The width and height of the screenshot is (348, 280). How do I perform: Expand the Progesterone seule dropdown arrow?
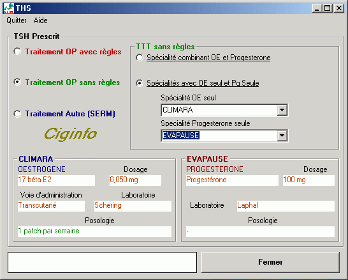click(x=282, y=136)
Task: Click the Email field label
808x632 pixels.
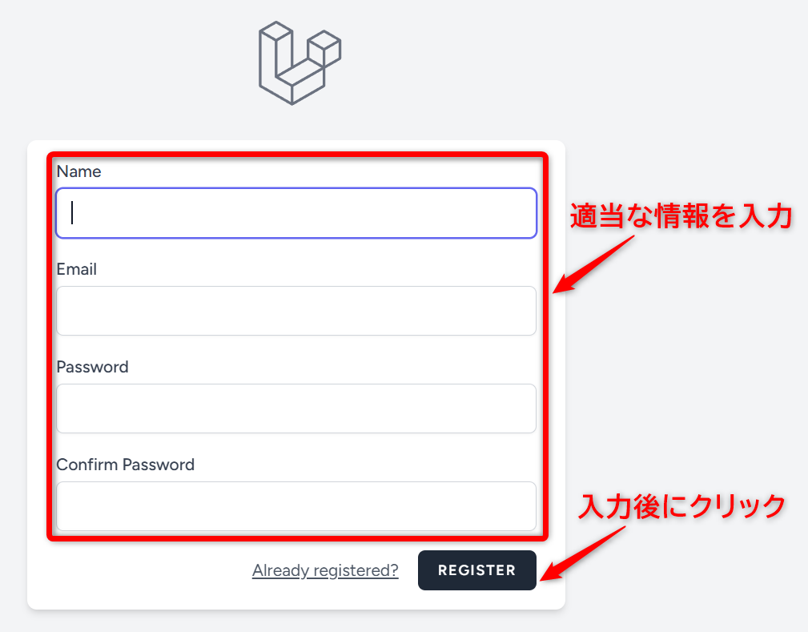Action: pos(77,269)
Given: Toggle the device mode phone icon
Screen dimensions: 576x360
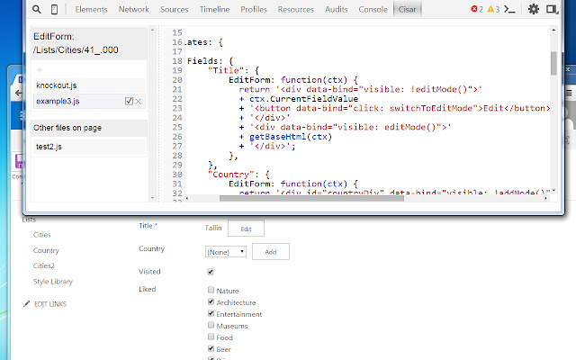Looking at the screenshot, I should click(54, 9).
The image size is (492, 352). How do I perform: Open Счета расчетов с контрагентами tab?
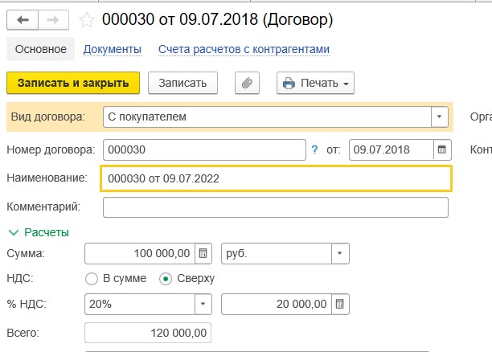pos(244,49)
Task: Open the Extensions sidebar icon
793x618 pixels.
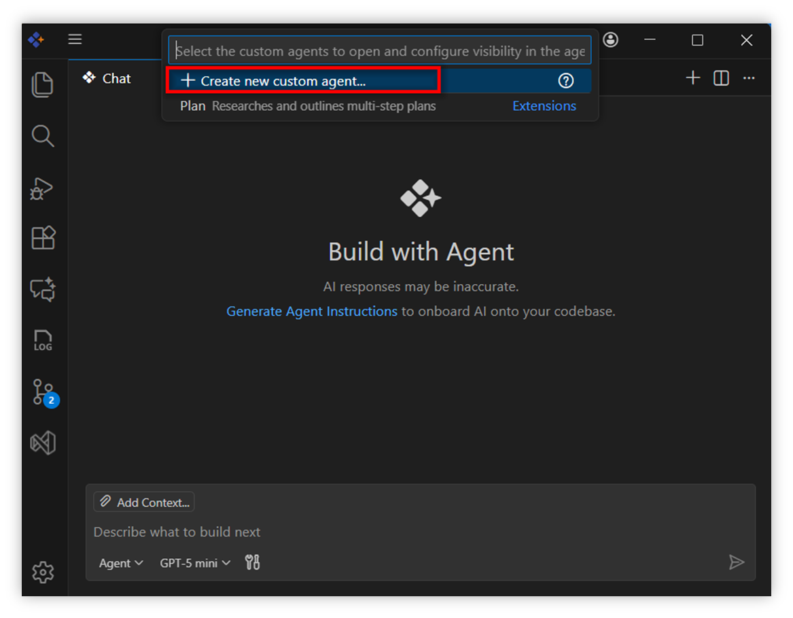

______

- _WHAT IS BEING ASKED_: All lines from the one containing "The image size" to the end of the entries should appear in the output exactly as written, with no pictures.

- _EXERCISE RESPONSE_:
The image size is (492, 352). How do I perform: Open Счета расчетов с контрагентами tab?
pos(244,49)
Task: Open the Extensions sidebar icon
793x618 pixels.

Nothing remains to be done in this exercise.